Tony Blankley's subtitle asks, "Will We Win the Clash of Civilizations?" (2005, ISBN 0895260158).
Reviewed by Melvin Rhodes
"In much of the West, and particularly in Europe, there is a blind denial that radical Islam is transforming the world. Most European elites and far too many American politicians and journalists believe that our challenges are business and politics as usual."
These are the words of Tony Blankley, a former Brit who now lives in the United States and is editorial page editor of The Washington Times and a regular panelist on PBS' The McLaughlin Group. They are taken from his new book, The West's Last Chance: Will We Win the Clash of Civilizations?
Don't let the first chapter put you off reading the rest of the book! Mr. Blankley begins, incorrectly I thought, by suggesting a fictional scenario that finally makes people realize there really is a clash of civilizations taking place between radical Islam and the West.
That aside, the book is an excellent read. It is thought-provoking, shocking, sobering and even depressing all at the same time.

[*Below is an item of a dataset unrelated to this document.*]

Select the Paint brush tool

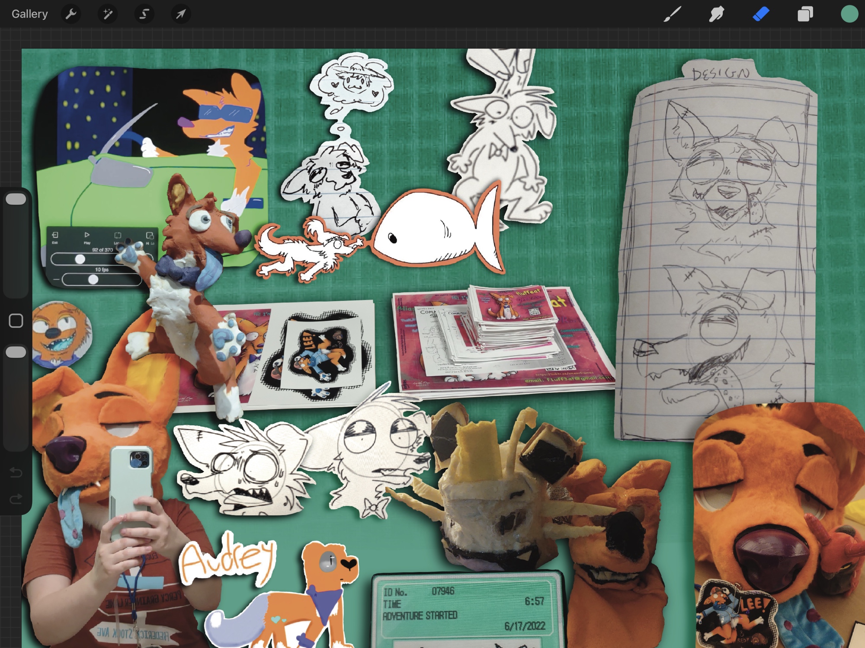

How have we come to this point? Massive numbers of immigrants from Islamic countries have been arriving in the West since the end of World War II, filling the labor shortage gap created by two world wars and a rapid expansion of Western economies in the last six decades. These immigrants, their children and their grandchildren have now been living in their adopted homes for many years. It is all that the second and third generations know.
But they are not assimilated as other immigrants have been. Moreover, they suffer from a major identity crisis, unable to reconcile the teachings of their Islamic religion with the liberal, permissive attitudes of the West.
Mr. Blankley points out, "We need to grasp the idea of discontinuity." Life as it has been lived the last 60 years is not going to go on indefinitely. The problem of Islamic radicalism has been growing for three decades, is spreading in influence and is building up to a major crisis—the clash of civilizations we have often written about.